The Lachlan valley has an area of 90,000 square kilometers, extending from the Great Dividing Range to the Great Cumbung Swamp on the Riverine plains. Nearly 1300 kilometres of the
1400-kilometre-long river is regulated by water storages, of which Wyangala Dam is the largest at 1220 gigalitres.
The Lachlan catchment remained very dry in 2019–20. Consequently, water for the environment was managed primarily to provide critical refuge and to avoid irreversible impacts on priority native fauna species and wetland vegetation communities.
The focus of water managers in 2019–20, with an expected very dry to dry resource availability scenario, as identified in the Lachlan Catchment Annual Environmental Watering Priorities 2019–20, was on supporting a variety of refuge sites for native plants and animals impacted by drought conditions.
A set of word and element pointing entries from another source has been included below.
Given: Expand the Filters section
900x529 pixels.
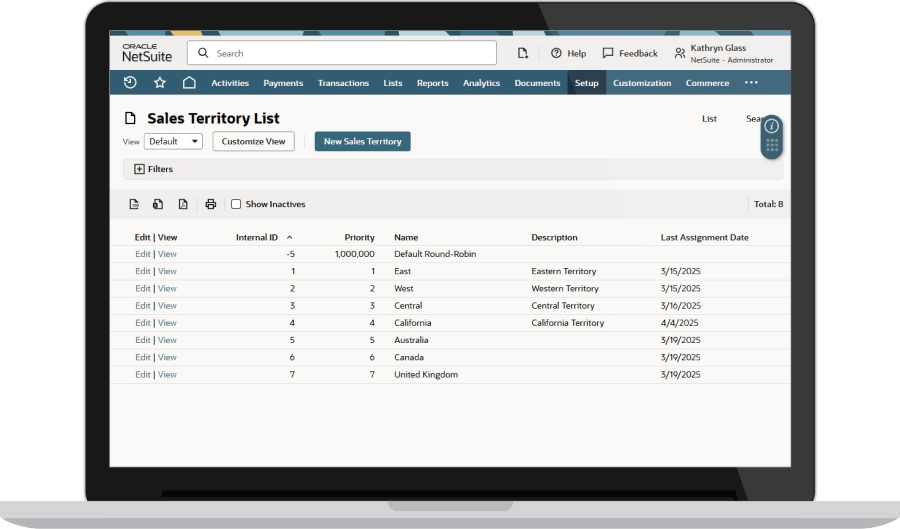Looking at the screenshot, I should [x=139, y=169].
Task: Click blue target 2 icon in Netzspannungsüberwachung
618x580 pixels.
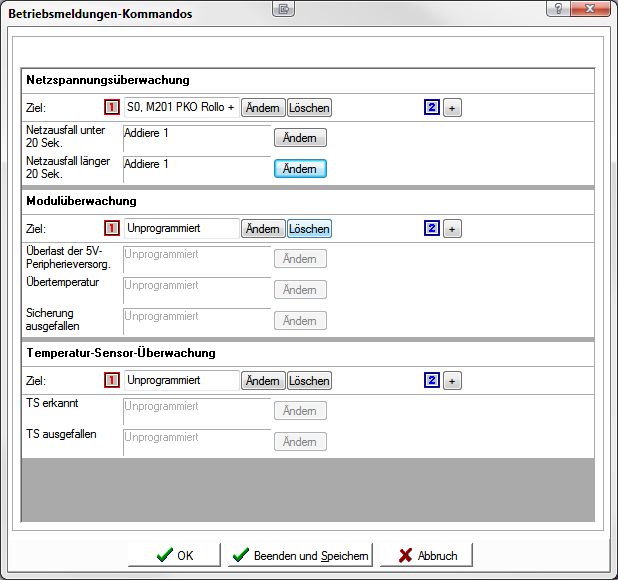Action: coord(431,107)
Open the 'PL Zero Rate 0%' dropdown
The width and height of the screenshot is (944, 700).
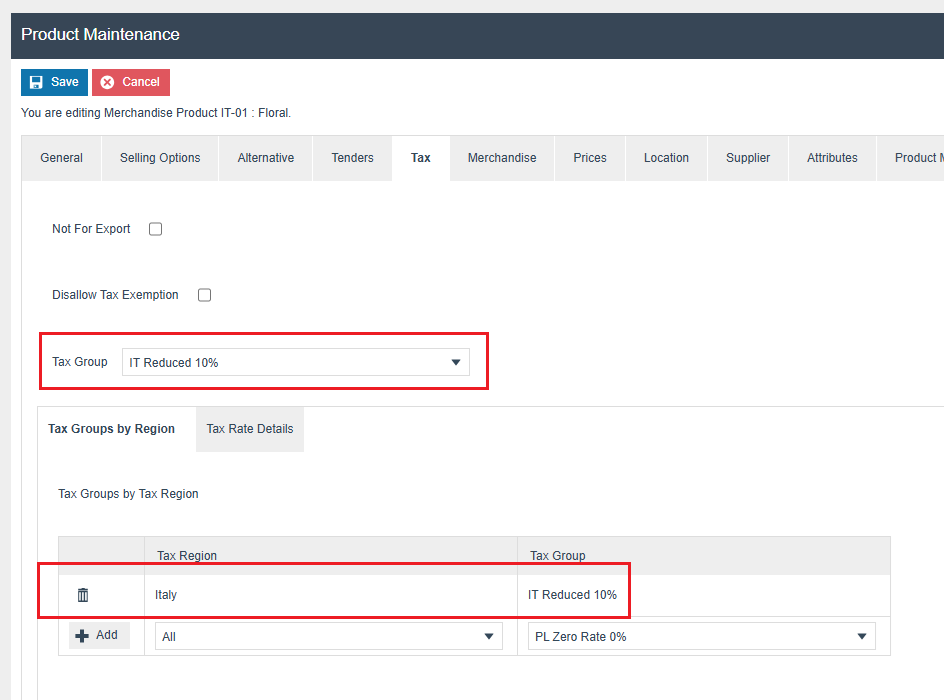point(700,636)
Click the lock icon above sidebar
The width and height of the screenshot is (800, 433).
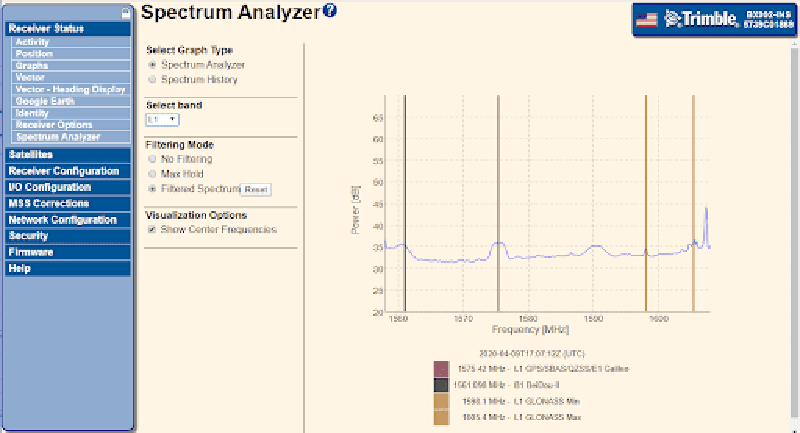(x=124, y=14)
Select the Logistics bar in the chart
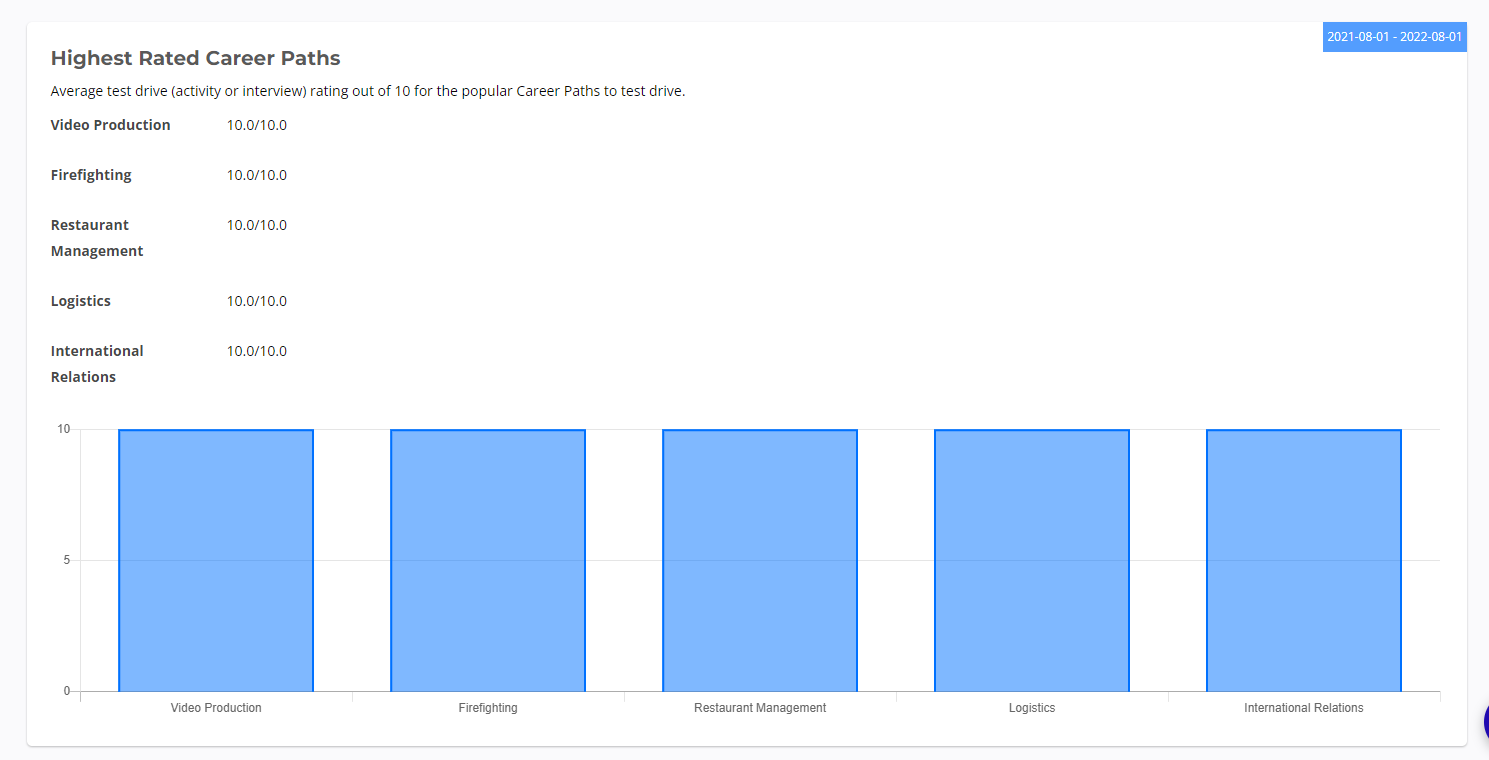This screenshot has width=1489, height=760. pyautogui.click(x=1032, y=560)
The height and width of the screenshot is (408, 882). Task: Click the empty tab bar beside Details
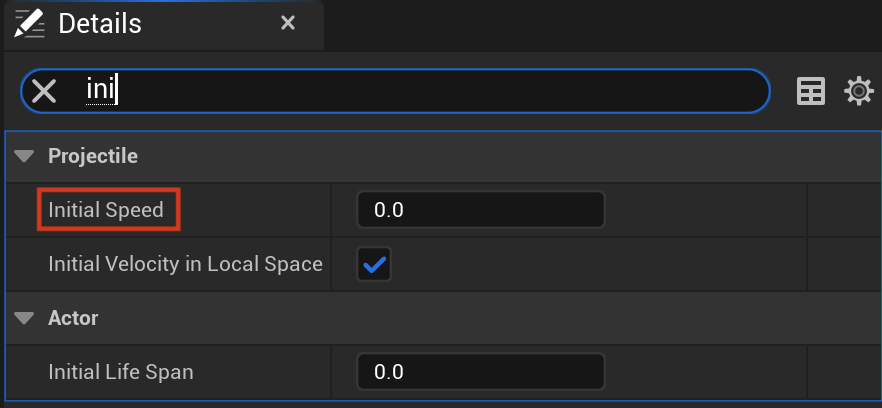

The catchment followed the same low inflow trend from the 2018–19 season with no significant inflows recorded. Wyangala storage started the water year at 26%, dropped to as low as 8.5% in February 2020 and recovered slightly to 16% by June 2020. As a result of low inflows, the catchment stayed in Drought Stage 3 restrictions, with access to carryover allocation suspended and the delivery of water to most creeks off the Lachlan River reduced as a drought management measure by WaterNSW.
Support for refuge sites
The delivery of New South Wales and Commonwealth water for the environment in the Lachlan catchment during 2019–20 provided a variety of refuge types across summer and into autumn for native animals under stress from drought. Many sites remained inundated for at least 4 to 8 months, while deeper wetlands, such as the Cumbung, will retain water to provide an ongoing drought refuge into 2020–21.
Significant outcomes included:
- provision of critical foraging and roosting habitat for a diversity of waterbirds including endangered and migratory species
- provision of habitat to support the Lachlan’s last known population of olive perchlet, a small-bodied native fish
- support for a range of native wildlife and vegetation communities in anabranch systems and creeks
- mitigating against the risk of native fish kills through avoiding poor water quality conditions.
Partnerships with local field ornithologists and private landowners, as well as collaborations with other NSW water agencies, contributed to successful flows across the Lachlan catchment.